- Elizabeth Allan as Leonora Barradine
- Directed by: Adrian Brunel
- Written by: Gertrude Jennings (play); Louise Birt;
- Produced by: Louise Birt; Daniel Birt;
- Starring: Elizabeth Allan; Ralph Michael; Enid Stamp-Taylor; Basil Radford;
- Cinematography: Geoffrey Faithfull
- Edited by: Charles Hasse
- Production company: Butcher's Film Service
- Distributed by: Butcher's Film Service
- Release date: 24 February 1940;
- Running time: 79 minutes
- Country: United Kingdom
- Language: English
- Budget: £10,488

= The Girl Who Forgot =

The Girl Who Forgot (also known as The Young Person in Pink) is a 1940 British comedy film directed by Adrian Brunel and starring Elizabeth Allan, Ralph Michael and Enid Stamp-Taylor. It was written by Louise Birt based on the 1921 play The Young Lady in Pink by Gertrude E. Jennings.

It was the final film of Brunel, who had been a leading director during the silent era.

==Plot==
On the train back from her school to Paddington, an eighteen-year-old girl named Leonora loses her memory. This coincides with her father's decision, having just got his pilot's license, to take her mother on a flight to Baghdad. Lost in a hotel in London, she is rescued by a young man who wants to help her. However his fiancée is extremely jealous, and arranges for a poor confidence trickster to pretend to be her mother in exchange for cash.

==Cast==
- Elizabeth Allan as Leonora Barradine
- Ralph Michael as Tony Stevenage
- Enid Stamp-Taylor as Caroline Tonbridge
- Basil Radford as Mr. Barradine
- Jeanne de Casalis as Mrs. Barradine
- Muriel Aked as Mrs. Badger
- David Keir as Drawbridge
- Rita Grant as Ada Badger
- Eileen Sharp as Sara

==Production==
It was made at the Nettlefold Studios in Walton-on-Thames. The film's sets were designed by the art director Holmes Paul.

== Reception ==
The Monthly Film Bulletin wrote: "The story is half-real, half-fantasy and in neither case quite succeeds in being dramatic. The direction is uneven, a great deal of close-up work being used where none is necessary. But the film is excellently acted. Jeanne de Casalis and Enid Stamp-Taylor, in particular, prove in this case what a great advantage a stage training can be. Basil Radford as the father has a part well suited to his humour, and Rita Grant should be mentioned for a most sympathetic and intelligent performance as the honest daughter with the 'enterprising' mother."

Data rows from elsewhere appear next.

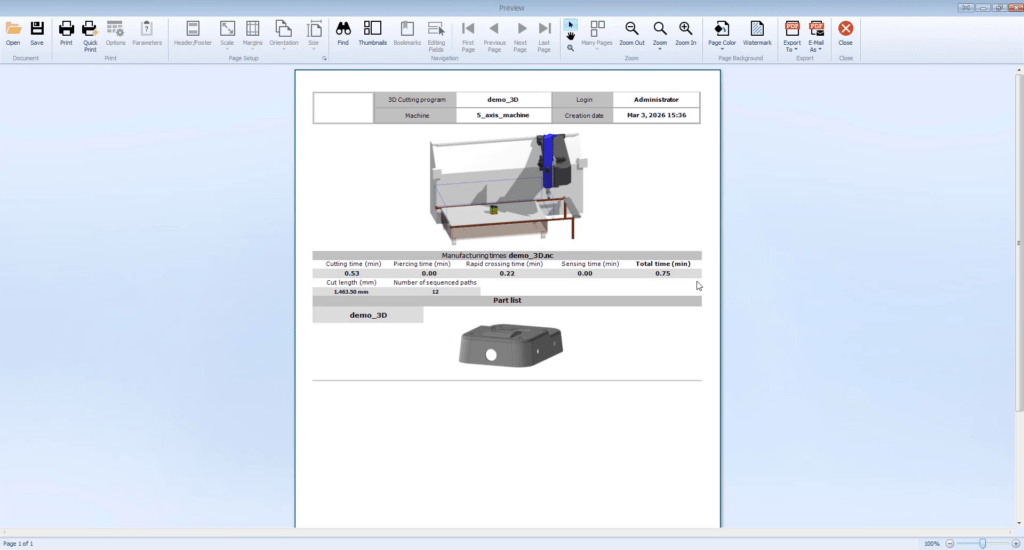Image resolution: width=1024 pixels, height=550 pixels.
Task: Click the Open document folder icon
Action: (13, 29)
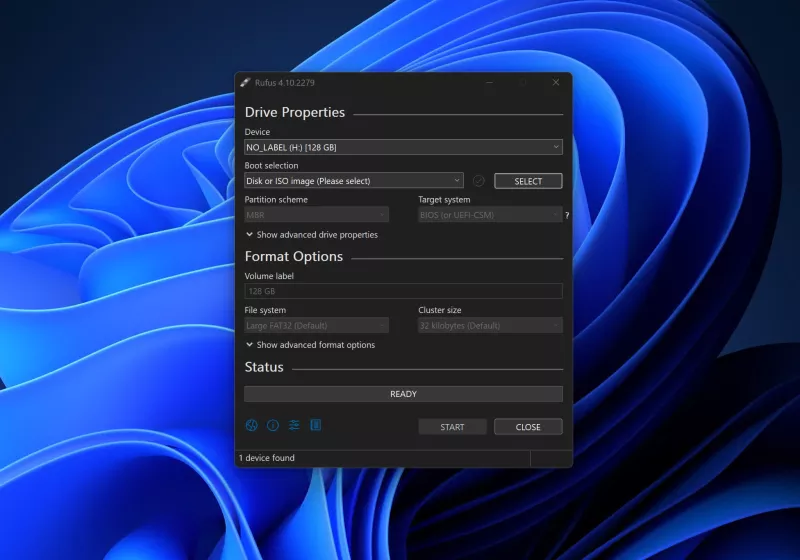Expand advanced drive properties
The height and width of the screenshot is (560, 800).
click(x=312, y=235)
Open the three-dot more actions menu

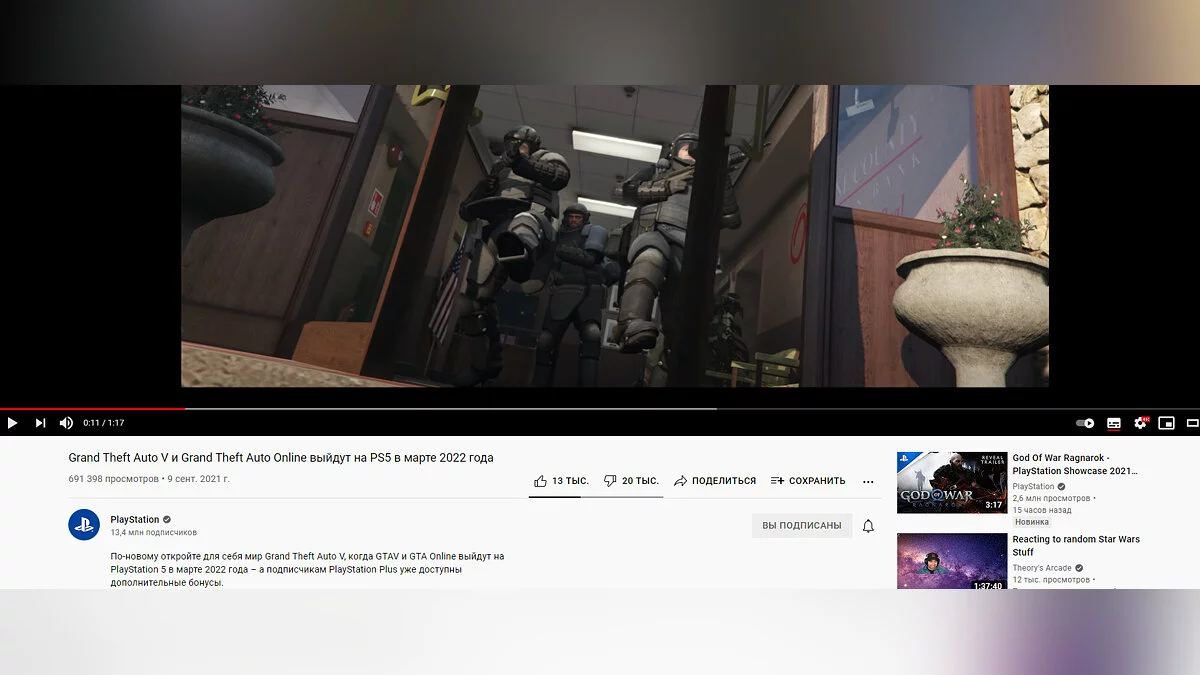click(x=868, y=481)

Kine Weekly wrote: "The basic complications have the earmarks of stage farce and drama, but by depicting pictorially the heroine's parents' amusing flight to Baghdad the director has given the entertainment pace and scope beyond its original inheritance. Directorial resource has incidentally the co-operation of good team-work. The net result is unaffected light entertainment of comfortable appeal."